• **Supplied records**:

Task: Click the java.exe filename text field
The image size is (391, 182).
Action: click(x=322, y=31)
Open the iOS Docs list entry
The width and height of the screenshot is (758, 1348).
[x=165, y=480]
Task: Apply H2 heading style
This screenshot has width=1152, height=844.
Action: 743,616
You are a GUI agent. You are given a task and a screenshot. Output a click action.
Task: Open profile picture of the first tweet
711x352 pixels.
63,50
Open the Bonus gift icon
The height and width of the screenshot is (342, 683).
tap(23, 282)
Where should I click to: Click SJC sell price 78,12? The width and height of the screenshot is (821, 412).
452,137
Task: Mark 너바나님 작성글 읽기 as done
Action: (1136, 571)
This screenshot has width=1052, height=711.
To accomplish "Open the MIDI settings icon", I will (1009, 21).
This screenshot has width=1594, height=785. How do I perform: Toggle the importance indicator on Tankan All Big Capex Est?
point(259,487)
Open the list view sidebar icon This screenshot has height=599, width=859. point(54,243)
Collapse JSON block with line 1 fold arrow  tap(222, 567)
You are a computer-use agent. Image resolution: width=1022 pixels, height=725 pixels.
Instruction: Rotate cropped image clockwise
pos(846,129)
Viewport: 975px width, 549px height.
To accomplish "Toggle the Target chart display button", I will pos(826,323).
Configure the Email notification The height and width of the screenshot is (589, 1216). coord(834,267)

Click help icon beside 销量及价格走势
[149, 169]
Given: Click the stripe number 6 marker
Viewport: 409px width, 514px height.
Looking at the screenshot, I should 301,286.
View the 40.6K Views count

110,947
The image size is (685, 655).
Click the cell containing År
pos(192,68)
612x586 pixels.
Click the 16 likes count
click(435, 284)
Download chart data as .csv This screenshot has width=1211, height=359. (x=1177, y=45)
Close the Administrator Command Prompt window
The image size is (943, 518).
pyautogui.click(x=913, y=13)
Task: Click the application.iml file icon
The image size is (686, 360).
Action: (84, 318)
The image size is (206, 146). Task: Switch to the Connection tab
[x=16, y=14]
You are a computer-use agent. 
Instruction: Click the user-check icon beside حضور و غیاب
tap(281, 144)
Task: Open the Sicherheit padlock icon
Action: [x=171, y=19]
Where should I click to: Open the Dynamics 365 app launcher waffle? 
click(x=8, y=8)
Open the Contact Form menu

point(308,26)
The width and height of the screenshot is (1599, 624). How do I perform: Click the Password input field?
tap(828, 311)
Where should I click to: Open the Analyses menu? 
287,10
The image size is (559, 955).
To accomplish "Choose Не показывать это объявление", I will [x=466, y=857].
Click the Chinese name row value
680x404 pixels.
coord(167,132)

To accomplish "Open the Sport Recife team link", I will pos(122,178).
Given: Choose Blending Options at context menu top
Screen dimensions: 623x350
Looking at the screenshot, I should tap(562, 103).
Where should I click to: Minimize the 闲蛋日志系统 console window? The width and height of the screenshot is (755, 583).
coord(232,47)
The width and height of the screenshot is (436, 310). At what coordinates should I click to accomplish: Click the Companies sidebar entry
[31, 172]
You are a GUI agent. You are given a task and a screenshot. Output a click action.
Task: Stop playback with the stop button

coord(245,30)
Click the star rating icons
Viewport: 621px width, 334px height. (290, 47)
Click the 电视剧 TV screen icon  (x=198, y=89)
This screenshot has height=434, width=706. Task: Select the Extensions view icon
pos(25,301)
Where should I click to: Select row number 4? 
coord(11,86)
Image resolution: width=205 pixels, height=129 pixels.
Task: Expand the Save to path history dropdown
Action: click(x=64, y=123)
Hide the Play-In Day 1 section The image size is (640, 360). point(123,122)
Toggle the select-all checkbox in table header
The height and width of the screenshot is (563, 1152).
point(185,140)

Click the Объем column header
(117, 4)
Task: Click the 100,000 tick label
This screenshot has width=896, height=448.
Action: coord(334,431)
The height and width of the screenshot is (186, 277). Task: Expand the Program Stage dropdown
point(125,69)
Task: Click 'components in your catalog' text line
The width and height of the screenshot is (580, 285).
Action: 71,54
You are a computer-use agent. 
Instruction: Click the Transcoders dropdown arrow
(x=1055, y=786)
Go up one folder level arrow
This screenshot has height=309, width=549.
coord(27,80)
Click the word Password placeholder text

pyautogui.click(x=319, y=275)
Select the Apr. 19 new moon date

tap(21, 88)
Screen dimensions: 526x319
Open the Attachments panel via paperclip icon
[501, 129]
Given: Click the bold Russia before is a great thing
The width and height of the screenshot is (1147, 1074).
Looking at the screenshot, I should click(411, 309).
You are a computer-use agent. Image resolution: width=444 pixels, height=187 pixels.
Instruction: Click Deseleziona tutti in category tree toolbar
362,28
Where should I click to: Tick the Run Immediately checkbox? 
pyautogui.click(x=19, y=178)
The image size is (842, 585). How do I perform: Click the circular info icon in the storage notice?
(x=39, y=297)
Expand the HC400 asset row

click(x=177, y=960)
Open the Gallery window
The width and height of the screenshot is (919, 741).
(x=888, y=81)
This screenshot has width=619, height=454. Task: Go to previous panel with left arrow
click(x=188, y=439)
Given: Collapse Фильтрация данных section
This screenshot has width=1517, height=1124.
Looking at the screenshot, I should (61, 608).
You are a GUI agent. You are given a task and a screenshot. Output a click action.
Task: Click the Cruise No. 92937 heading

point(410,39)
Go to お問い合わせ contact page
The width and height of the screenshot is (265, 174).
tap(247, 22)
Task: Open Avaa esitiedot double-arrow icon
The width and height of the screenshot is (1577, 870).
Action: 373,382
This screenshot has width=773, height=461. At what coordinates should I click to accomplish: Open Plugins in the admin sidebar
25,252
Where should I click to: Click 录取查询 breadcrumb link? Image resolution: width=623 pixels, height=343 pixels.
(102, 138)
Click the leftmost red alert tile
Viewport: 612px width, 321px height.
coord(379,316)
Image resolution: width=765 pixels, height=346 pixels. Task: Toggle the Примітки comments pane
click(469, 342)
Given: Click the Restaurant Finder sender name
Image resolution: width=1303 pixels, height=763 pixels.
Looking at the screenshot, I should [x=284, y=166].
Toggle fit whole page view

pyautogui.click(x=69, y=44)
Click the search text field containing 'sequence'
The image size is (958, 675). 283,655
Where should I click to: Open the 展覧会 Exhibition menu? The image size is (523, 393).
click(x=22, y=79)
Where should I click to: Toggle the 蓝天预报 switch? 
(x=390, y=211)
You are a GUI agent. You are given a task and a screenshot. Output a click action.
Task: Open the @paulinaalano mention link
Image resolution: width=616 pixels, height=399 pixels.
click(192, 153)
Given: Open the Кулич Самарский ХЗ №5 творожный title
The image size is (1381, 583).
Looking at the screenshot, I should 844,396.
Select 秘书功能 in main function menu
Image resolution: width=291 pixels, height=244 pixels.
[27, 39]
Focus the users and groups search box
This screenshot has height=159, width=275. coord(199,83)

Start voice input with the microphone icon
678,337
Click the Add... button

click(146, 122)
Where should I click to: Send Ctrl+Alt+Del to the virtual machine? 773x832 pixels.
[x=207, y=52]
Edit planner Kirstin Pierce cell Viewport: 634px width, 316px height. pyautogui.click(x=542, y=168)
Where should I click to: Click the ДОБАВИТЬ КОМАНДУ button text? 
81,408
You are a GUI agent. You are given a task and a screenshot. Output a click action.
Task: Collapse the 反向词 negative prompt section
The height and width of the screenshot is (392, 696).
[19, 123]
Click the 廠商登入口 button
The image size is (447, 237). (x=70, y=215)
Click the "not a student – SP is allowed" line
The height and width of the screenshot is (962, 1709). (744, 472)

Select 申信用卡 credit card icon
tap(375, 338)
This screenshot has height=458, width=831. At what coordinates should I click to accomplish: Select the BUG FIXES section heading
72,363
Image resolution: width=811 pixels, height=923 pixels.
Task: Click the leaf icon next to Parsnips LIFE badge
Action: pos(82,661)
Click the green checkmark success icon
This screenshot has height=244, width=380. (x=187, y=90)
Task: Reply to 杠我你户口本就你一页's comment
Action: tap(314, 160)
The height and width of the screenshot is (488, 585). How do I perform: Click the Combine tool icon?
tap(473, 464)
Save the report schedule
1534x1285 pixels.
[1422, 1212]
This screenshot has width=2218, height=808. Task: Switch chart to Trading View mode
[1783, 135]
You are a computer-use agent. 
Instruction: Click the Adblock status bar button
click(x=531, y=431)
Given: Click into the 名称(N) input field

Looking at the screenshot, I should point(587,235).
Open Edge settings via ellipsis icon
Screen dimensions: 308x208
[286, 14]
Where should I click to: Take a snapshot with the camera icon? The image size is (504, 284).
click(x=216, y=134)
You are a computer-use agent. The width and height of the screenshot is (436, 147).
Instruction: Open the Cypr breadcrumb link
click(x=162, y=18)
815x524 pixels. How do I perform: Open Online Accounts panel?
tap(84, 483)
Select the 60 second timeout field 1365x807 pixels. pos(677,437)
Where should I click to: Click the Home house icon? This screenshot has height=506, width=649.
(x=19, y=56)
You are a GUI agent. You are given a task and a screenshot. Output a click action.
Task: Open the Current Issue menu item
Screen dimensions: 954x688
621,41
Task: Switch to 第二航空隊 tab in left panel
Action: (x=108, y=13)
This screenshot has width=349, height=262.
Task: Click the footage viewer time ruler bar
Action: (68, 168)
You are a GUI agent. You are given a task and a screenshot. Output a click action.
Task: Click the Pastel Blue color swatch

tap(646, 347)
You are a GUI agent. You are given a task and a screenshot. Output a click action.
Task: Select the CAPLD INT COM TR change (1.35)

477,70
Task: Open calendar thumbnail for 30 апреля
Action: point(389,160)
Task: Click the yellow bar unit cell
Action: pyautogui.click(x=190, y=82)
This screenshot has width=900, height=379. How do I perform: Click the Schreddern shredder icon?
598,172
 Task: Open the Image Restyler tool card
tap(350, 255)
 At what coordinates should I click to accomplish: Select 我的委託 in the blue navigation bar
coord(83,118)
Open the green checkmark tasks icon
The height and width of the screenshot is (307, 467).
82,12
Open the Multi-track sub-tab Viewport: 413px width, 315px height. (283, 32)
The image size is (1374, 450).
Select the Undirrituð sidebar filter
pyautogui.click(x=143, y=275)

• **What is being asked**: Reproduce, character for character, only the lines of the preceding data that start at the line with "Click the green checkmark success icon" and end at the line with "Select the 60", both included.

• **Problem solution**:
Click the green checkmark success icon
This screenshot has height=244, width=380. (x=187, y=90)
Task: Reply to 杠我你户口本就你一页's comment
Action: tap(314, 160)
The height and width of the screenshot is (488, 585). How do I perform: Click the Combine tool icon?
tap(473, 464)
Save the report schedule
1534x1285 pixels.
[1422, 1212]
This screenshot has width=2218, height=808. Task: Switch chart to Trading View mode
[1783, 135]
You are a computer-use agent. 
Instruction: Click the Adblock status bar button
click(x=531, y=431)
Given: Click into the 名称(N) input field

Looking at the screenshot, I should point(587,235).
Open Edge settings via ellipsis icon
Screen dimensions: 308x208
[286, 14]
Where should I click to: Take a snapshot with the camera icon? The image size is (504, 284).
click(x=216, y=134)
You are a computer-use agent. The width and height of the screenshot is (436, 147).
Instruction: Open the Cypr breadcrumb link
click(x=162, y=18)
815x524 pixels. How do I perform: Open Online Accounts panel?
tap(84, 483)
Select the 60 second timeout field 1365x807 pixels. pos(677,437)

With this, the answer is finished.